Data for review START
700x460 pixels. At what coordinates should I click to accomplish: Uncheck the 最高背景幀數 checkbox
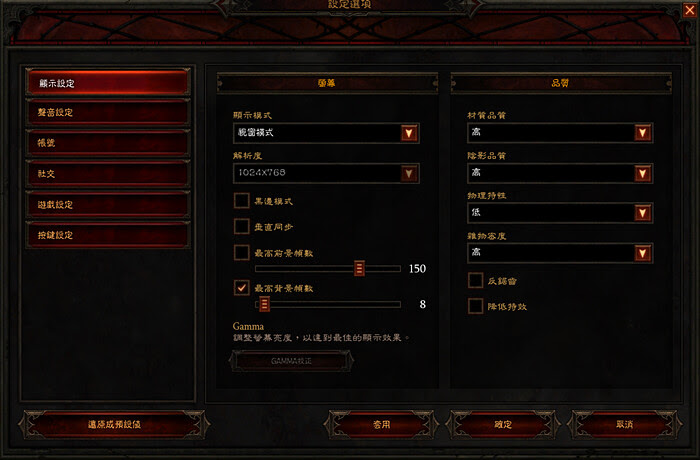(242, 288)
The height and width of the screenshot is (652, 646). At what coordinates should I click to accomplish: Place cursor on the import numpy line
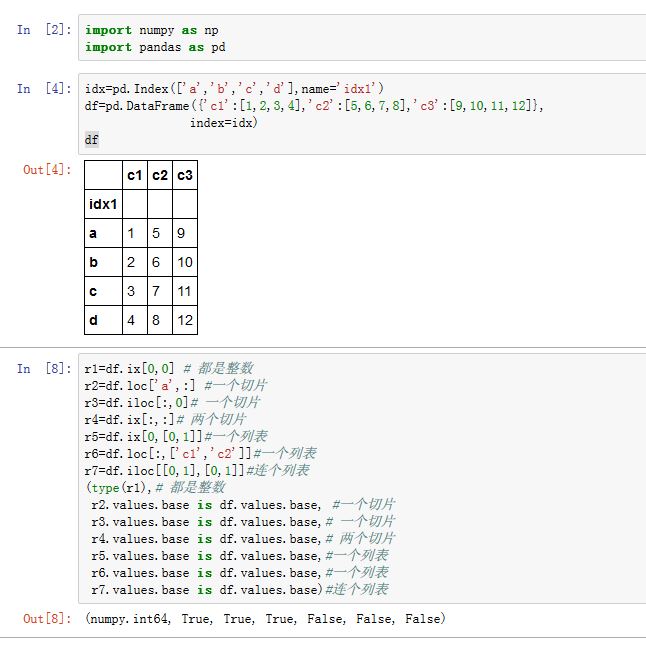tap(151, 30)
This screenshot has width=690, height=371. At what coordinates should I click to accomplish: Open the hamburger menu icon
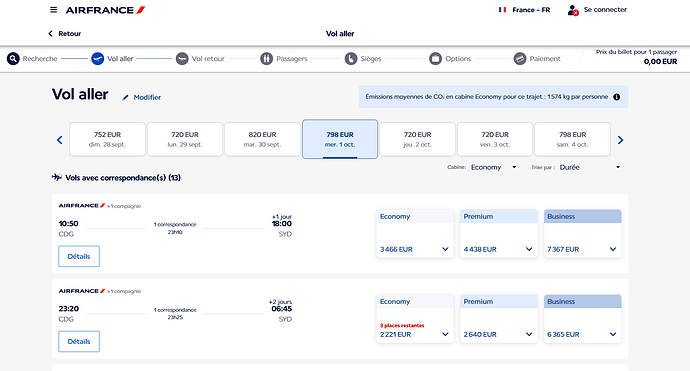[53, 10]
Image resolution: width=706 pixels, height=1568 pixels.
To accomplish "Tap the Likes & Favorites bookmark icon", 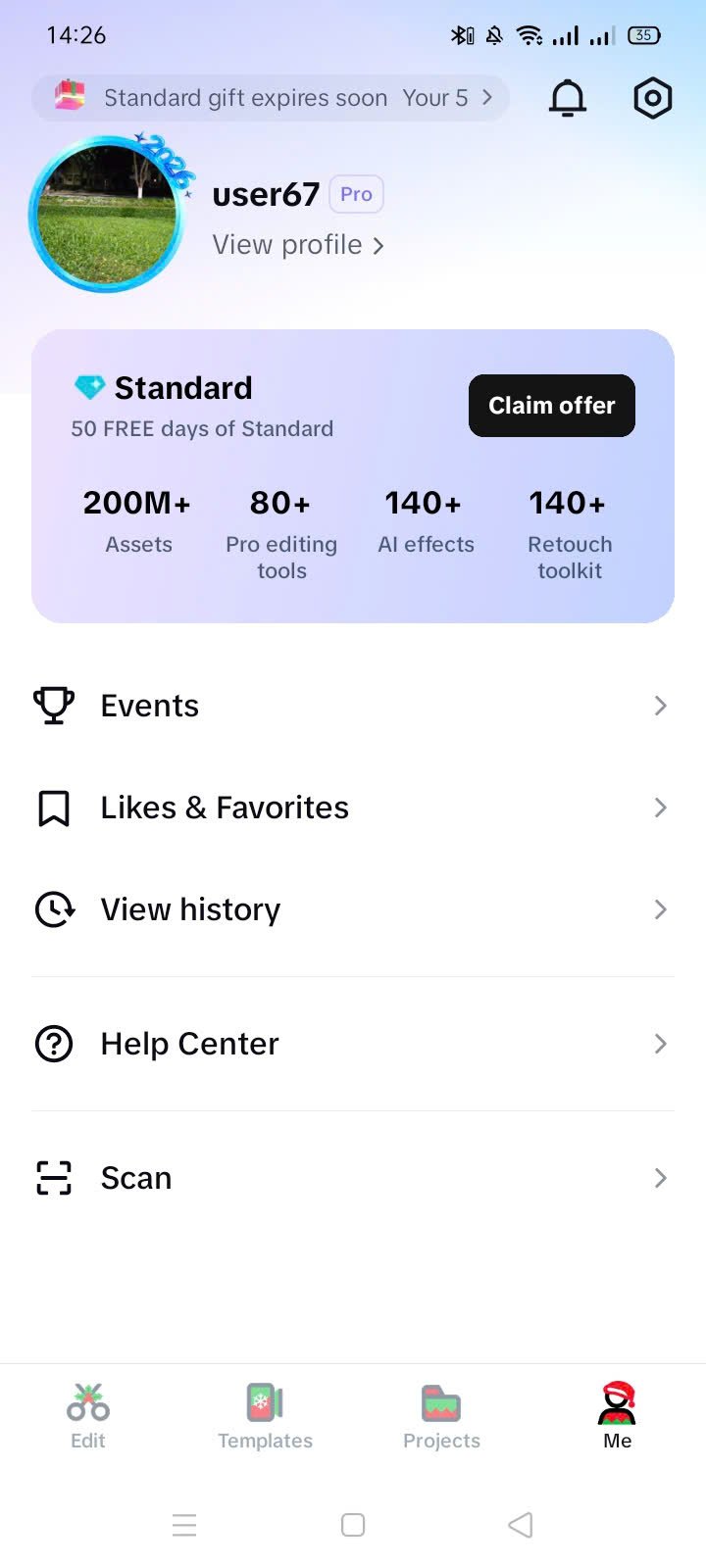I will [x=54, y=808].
Data for review END
Data for review START
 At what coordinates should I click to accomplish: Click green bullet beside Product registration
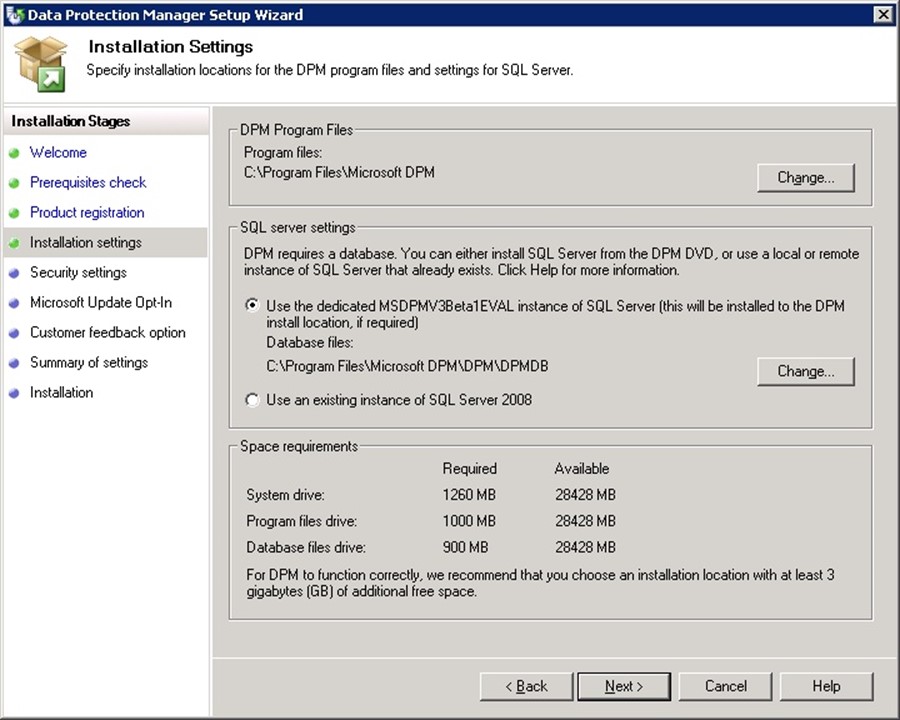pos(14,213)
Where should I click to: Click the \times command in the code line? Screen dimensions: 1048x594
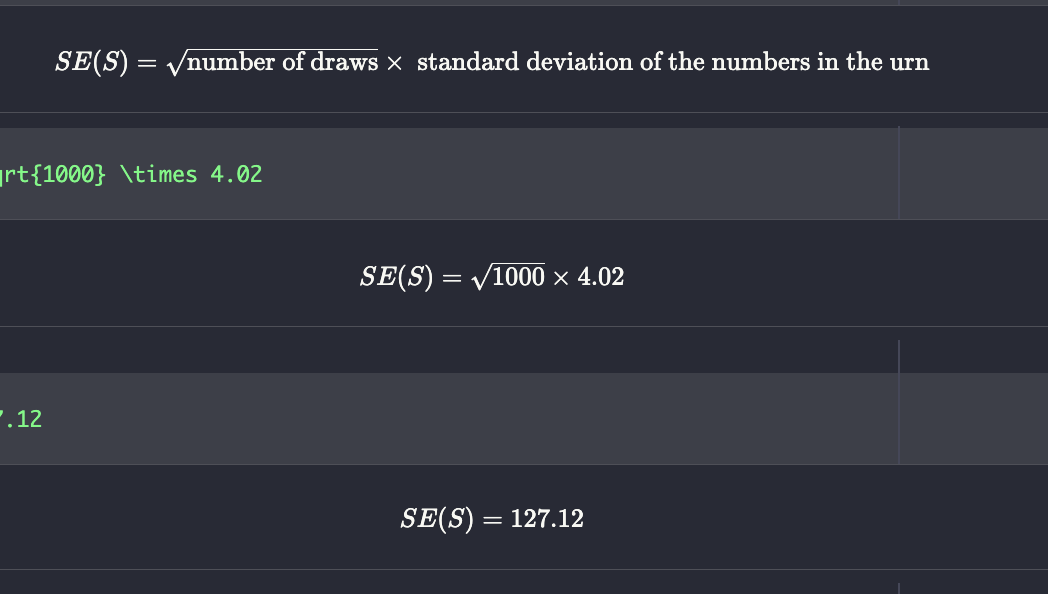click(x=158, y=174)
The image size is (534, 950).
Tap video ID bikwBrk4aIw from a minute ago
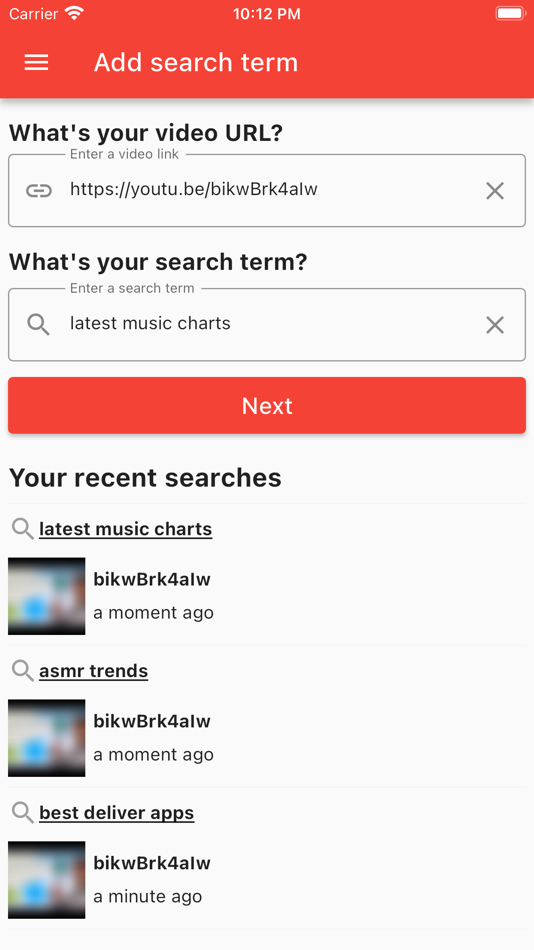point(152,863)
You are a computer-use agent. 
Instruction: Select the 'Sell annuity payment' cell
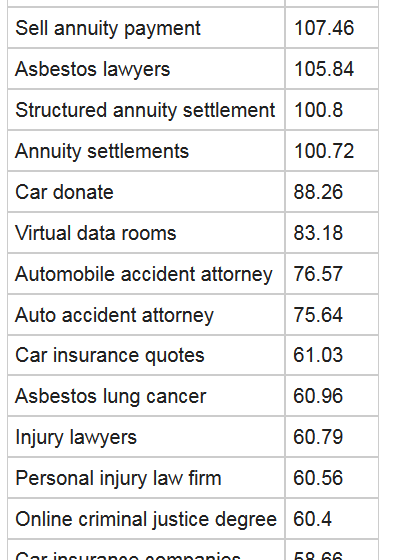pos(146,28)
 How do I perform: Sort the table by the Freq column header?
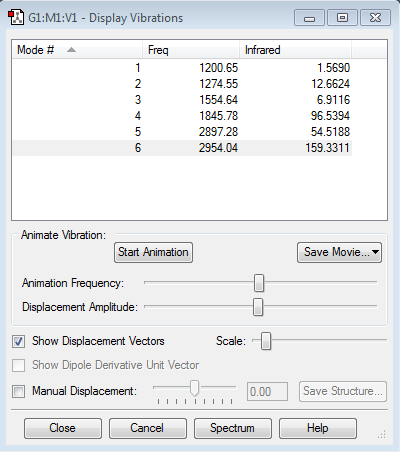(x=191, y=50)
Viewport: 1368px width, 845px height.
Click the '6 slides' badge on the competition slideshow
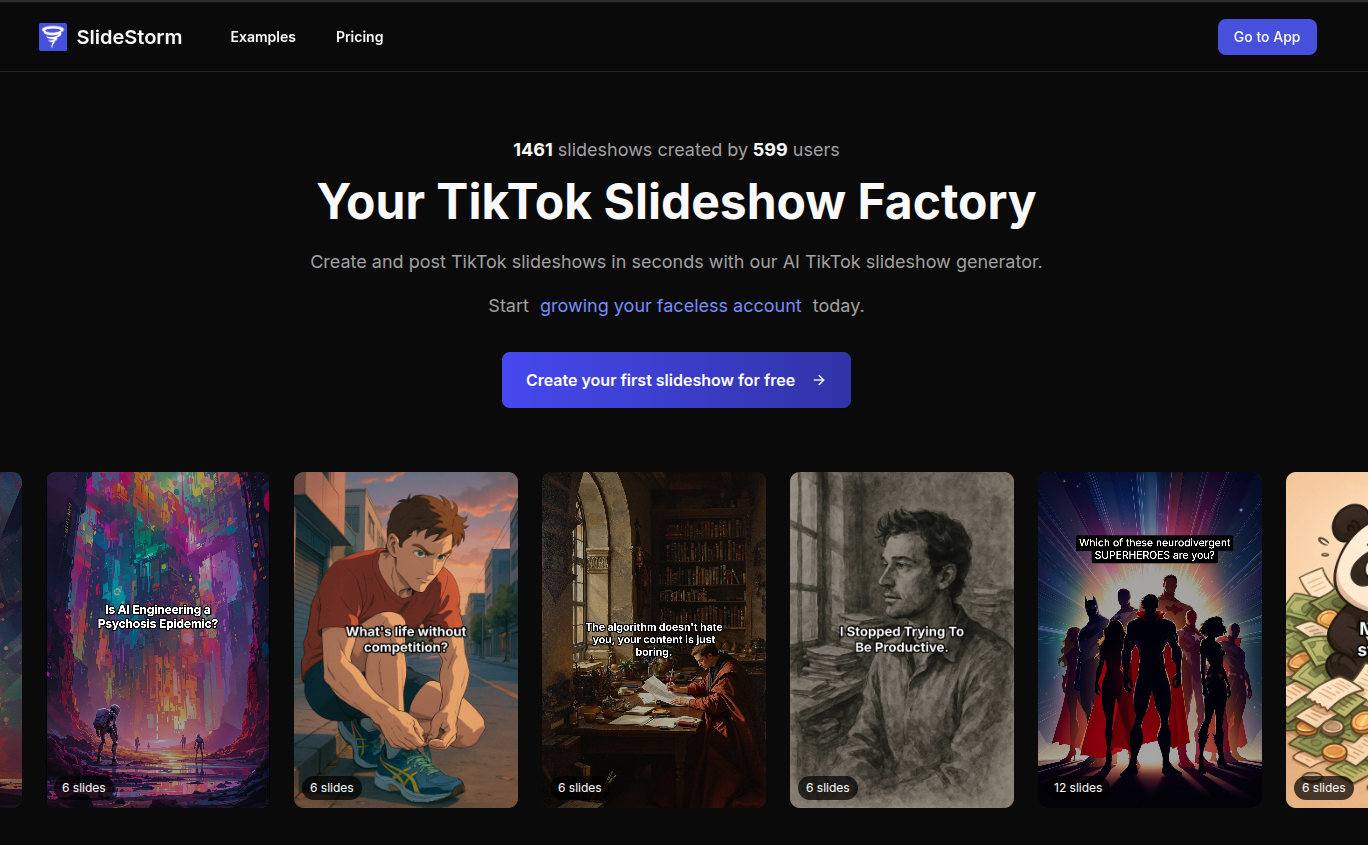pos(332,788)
Data for review END
• Task brief:
With pictures excluded, reproduce exactly the lines above from the one containing "The image size is (534, 950)." down to the one containing "Viewport: 1368px width, 845px height.", those two included.

• Output of the task:
The image size is (534, 950).
Tap video ID bikwBrk4aIw from a minute ago
point(152,863)
You are a computer-use agent. 
Instruction: Select the 'Sell annuity payment' cell
pos(146,28)
 How do I perform: Sort the table by the Freq column header?
(x=191, y=50)
Viewport: 1368px width, 845px height.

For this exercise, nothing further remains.